If you follow a bean naming convention, for example runnerBeanName = Task class name + 'Runner' you could use the ApplicationContext as Runner factory.

for example:

public class RunnerFactory implements ApplicationContextAware {

    private ApplicationContext applicationContext;

    public Runner getRunner(Task task) {
        return (Runner) applicationContext.getBean(task.getClass().getSimpleName() + "Runner");
    }

    public void setApplicationContext(ApplicationContext applicationContext) throws BeansException {
        this.applicationContext = applicationContext;

    }
}

You can use alias to bind one runner to many tasks.

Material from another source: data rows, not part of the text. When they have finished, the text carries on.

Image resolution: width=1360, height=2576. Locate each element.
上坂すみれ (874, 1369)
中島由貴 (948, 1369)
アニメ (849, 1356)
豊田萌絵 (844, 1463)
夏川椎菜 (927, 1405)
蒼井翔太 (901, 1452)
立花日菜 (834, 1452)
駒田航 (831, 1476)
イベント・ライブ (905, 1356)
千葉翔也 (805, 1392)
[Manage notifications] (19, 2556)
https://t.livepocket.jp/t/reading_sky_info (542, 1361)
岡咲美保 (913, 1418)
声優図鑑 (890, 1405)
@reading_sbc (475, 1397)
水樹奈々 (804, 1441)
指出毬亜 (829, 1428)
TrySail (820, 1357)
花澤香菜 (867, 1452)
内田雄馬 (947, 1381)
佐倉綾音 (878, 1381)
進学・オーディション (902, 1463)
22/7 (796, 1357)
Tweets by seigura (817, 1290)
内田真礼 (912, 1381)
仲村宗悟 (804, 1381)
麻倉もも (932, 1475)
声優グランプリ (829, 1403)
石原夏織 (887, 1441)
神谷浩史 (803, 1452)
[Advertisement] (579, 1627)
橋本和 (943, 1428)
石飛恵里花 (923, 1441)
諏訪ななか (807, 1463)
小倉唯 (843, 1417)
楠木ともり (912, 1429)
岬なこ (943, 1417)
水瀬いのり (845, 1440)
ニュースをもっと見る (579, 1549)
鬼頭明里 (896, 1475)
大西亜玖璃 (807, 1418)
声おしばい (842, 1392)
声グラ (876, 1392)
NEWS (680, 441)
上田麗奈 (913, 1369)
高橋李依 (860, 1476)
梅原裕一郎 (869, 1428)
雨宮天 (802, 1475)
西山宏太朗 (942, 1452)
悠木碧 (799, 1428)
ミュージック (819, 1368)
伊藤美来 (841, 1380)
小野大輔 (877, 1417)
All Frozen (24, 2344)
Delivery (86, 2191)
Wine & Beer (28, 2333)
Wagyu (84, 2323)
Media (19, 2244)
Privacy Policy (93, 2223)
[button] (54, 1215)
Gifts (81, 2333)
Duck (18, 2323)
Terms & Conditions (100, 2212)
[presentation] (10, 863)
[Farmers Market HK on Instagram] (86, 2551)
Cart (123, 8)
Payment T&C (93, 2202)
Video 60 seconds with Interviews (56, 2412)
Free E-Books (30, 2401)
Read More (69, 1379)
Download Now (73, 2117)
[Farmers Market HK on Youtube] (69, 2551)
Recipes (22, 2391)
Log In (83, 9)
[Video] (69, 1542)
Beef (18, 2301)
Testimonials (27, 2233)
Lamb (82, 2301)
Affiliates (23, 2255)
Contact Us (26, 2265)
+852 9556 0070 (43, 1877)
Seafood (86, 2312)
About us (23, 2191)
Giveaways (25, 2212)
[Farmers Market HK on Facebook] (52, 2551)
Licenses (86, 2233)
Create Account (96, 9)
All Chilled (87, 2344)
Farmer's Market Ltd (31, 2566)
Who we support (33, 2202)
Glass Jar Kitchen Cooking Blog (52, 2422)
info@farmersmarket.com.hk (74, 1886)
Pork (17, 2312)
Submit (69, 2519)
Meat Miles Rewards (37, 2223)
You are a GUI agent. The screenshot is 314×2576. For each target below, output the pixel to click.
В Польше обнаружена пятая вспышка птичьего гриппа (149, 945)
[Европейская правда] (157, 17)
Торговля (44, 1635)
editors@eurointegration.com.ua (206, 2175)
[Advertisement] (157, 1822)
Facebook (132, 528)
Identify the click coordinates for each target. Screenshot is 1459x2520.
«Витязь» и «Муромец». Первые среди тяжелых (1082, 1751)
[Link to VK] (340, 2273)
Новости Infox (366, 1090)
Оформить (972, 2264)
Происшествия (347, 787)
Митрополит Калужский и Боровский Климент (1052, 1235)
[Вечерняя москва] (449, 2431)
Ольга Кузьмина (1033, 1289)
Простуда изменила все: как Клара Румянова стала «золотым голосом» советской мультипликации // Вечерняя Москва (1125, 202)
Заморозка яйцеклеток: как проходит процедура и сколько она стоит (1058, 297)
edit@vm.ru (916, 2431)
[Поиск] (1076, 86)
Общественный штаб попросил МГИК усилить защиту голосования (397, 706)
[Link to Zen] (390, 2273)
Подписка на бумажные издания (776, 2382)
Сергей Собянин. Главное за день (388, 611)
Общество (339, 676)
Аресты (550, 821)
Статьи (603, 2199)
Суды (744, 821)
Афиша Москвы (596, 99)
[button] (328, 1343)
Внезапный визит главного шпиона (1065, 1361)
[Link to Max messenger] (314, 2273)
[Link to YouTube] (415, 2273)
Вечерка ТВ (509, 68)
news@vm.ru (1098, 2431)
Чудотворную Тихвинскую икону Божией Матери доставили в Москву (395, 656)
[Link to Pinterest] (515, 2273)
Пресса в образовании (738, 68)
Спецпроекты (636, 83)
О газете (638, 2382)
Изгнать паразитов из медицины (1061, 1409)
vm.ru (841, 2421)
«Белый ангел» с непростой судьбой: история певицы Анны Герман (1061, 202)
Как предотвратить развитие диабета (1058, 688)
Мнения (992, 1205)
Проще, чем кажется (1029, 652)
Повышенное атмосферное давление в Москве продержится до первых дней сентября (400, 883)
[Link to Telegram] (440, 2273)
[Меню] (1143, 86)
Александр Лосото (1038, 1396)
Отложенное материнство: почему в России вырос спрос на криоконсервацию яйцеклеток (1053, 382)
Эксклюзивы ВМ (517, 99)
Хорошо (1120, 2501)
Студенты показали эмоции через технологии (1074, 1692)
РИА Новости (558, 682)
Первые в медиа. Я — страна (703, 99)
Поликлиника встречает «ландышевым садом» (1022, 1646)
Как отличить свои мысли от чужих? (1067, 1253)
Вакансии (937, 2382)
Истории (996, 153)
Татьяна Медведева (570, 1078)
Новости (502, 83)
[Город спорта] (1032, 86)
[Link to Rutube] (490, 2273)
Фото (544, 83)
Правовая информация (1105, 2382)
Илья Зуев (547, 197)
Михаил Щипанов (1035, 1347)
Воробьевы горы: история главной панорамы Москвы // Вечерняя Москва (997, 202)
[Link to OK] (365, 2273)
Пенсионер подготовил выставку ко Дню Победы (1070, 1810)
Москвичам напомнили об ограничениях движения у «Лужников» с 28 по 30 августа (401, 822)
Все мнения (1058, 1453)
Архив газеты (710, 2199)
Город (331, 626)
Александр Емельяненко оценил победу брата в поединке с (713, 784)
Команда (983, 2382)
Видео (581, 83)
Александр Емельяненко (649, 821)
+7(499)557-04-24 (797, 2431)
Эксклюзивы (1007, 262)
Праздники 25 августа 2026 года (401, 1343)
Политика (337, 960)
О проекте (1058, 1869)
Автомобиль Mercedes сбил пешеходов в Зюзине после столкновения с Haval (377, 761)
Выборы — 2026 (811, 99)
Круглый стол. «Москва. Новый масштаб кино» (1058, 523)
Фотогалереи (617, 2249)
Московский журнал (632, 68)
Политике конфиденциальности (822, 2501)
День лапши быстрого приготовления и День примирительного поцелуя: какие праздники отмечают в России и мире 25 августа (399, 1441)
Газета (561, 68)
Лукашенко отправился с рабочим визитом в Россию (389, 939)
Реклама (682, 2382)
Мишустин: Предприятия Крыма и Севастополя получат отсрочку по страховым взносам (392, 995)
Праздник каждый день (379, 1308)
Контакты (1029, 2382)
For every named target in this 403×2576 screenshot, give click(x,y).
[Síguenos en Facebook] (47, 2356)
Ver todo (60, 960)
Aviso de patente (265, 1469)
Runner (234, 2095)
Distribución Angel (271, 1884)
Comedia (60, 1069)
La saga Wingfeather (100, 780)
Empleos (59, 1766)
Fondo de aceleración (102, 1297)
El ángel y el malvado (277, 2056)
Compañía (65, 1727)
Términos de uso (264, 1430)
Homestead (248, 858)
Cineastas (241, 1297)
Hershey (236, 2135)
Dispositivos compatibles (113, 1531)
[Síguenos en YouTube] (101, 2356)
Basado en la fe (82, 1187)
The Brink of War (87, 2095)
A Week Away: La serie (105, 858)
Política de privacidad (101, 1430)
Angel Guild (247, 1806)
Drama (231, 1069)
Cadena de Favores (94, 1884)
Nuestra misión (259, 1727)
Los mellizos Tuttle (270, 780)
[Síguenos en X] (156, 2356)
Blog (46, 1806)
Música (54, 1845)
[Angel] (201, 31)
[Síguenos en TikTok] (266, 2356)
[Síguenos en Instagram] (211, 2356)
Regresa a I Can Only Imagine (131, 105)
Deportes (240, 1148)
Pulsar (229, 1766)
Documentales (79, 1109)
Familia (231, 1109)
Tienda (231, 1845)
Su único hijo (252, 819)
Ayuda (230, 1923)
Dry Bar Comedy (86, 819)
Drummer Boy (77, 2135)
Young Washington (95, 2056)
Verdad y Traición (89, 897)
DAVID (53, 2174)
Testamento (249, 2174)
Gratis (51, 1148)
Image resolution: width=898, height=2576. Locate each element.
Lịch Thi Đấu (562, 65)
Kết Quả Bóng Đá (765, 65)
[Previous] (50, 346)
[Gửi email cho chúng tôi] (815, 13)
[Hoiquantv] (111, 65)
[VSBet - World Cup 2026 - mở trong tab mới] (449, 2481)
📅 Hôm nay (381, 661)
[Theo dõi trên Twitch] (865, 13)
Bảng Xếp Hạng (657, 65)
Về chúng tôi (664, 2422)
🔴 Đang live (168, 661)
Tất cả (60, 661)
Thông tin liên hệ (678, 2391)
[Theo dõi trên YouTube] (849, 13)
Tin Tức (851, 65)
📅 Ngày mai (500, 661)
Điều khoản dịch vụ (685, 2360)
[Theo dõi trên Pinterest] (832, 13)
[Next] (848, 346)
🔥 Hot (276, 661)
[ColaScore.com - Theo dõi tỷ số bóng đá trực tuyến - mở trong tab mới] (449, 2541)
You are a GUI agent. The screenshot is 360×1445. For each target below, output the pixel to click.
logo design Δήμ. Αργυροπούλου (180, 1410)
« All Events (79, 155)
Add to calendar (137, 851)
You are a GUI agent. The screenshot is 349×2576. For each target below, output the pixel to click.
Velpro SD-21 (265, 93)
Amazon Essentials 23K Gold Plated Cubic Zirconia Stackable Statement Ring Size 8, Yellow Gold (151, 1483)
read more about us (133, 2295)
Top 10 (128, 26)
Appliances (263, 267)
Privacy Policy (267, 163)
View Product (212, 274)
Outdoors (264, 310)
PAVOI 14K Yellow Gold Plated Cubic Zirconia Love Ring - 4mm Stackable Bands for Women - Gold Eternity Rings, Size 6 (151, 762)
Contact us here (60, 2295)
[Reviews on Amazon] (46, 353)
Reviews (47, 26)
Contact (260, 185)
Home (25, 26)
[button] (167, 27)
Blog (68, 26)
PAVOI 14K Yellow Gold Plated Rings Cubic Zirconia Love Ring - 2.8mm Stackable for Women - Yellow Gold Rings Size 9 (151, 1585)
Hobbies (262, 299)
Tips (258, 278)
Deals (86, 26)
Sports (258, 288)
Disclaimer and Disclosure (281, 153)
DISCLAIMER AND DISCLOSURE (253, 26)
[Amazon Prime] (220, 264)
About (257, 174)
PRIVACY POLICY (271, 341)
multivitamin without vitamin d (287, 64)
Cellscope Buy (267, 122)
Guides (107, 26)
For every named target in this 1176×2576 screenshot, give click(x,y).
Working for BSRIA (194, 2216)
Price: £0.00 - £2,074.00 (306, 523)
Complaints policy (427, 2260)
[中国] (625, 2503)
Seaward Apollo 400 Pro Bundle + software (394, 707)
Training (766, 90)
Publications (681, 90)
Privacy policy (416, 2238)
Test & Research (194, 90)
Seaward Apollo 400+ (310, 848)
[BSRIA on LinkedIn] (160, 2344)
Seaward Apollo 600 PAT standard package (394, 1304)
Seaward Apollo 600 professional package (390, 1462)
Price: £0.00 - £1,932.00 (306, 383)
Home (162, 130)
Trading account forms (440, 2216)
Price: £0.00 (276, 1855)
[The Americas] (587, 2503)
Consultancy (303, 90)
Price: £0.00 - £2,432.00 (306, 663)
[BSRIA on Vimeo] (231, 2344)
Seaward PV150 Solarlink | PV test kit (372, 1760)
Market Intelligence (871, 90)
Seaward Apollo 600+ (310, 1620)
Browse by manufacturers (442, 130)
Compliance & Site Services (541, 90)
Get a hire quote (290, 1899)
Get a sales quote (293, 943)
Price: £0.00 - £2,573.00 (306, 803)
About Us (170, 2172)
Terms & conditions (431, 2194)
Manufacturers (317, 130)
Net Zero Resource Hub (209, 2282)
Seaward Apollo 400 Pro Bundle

If you don't like the factory coupled to Spring, you can also autowire a Map<String, Runner> that will be injected with all Runners in context by bean name.

1 Comment

thank you, I'm accepting this answer, because it's simple and whenever I'm adding a new Runner I don't need to change any other classes. I just use something like this: @Component(MyTask.class + RUNNER_BEAN_NAME_SUFFIX) public class MyTaskRunner implements TaskRunner<MyTask> ... This way when I change the name of the task class, the runner bean name will also change automatically :)
0

Hm... make map like:

Map<Class<? extends MyTask>, MyRunner> runners;

then in xml or @Configuration add mappings. In method getRunner(Class<? extends MyTask> myTask) just:

 MyRunner getRunner(Class<? extends MyTask> myTask){
    return runners.get(myTask);
 }

that's all. Whole 'ifology' now is wrapped by standard map#get

1 Comment

thanks for your answer, I decided to accept Jose's answer because that way I don't have to update any other classes - all changes in the Runner class.